* **INSTRUCTIONS FOR THE TASK**
Below are some records; find each line that carries the word "agent" and copy it.

Pixel coordinate grounding data:
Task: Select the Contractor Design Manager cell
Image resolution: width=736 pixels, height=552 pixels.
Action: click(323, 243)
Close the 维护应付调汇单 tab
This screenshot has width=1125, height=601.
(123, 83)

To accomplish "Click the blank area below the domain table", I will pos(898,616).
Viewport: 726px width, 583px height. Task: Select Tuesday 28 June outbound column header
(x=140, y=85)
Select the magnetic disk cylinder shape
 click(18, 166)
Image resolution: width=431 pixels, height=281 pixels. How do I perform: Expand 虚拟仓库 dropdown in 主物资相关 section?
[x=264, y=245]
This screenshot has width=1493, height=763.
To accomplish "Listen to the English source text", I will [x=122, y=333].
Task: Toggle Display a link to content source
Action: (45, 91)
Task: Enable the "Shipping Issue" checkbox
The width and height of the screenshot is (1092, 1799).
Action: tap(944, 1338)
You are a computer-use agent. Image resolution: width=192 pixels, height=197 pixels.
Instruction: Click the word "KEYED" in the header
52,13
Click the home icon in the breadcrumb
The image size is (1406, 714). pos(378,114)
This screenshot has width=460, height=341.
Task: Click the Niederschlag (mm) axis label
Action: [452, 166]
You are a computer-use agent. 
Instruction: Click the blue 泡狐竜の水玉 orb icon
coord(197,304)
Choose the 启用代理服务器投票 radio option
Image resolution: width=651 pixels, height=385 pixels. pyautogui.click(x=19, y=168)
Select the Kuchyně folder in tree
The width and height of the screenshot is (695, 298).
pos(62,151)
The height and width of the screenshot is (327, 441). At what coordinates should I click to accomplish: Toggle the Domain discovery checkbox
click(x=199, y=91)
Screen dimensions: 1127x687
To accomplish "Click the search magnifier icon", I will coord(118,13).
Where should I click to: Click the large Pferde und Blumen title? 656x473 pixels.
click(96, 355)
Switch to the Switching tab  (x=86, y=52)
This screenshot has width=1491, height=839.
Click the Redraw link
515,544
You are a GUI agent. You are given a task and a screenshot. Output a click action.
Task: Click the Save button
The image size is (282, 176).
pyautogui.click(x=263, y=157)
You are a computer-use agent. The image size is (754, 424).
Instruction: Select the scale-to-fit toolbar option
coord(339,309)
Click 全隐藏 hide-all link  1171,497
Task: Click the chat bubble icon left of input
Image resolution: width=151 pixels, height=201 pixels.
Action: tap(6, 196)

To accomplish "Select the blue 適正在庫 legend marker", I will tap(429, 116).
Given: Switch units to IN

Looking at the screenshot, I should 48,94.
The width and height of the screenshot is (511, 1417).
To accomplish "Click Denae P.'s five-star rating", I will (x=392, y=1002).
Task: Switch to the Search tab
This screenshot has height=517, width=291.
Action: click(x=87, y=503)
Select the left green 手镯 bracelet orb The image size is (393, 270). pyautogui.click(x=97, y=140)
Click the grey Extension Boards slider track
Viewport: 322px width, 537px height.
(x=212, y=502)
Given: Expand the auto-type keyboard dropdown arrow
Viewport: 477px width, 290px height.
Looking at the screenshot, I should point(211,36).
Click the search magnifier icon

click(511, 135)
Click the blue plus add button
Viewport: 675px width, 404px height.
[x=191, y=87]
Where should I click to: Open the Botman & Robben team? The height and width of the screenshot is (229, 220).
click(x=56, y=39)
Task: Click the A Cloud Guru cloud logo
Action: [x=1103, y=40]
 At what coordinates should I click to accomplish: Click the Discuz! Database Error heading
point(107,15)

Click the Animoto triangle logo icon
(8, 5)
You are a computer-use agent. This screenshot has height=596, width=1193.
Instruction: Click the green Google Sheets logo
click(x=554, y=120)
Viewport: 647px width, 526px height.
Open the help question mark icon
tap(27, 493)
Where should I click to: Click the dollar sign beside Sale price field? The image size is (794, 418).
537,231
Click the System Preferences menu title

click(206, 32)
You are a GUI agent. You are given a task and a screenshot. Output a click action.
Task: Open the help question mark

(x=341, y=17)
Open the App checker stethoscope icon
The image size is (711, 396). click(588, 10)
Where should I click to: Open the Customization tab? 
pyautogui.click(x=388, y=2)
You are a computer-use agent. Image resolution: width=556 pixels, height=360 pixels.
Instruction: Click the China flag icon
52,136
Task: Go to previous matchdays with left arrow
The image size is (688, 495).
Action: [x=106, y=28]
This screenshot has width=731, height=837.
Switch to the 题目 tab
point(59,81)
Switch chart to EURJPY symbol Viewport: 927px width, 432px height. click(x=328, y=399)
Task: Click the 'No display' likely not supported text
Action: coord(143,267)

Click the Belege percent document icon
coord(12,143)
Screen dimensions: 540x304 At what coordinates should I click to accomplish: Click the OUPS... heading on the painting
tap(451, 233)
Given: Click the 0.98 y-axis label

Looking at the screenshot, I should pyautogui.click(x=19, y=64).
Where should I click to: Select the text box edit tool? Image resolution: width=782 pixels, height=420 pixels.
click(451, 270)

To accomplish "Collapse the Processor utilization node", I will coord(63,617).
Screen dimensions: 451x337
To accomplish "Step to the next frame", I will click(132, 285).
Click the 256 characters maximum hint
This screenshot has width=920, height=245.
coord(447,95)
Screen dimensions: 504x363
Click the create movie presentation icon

* **ANSWER TO THIS PROBLEM**
You are a computer-use agent. Image resolution: width=192 pixels, height=197 pixels.
You are a computer-use agent. 
You are a GUI agent. You are given a task and a screenshot. Output a click action.
You are a computer-use agent. The image size is (754, 424).
You are a computer-use agent. This screenshot has height=596, width=1193.
You are a GUI agent. You are given a task and a screenshot. Output a click action.
You are a computer-use agent. Image resolution: width=556 pixels, height=360 pixels.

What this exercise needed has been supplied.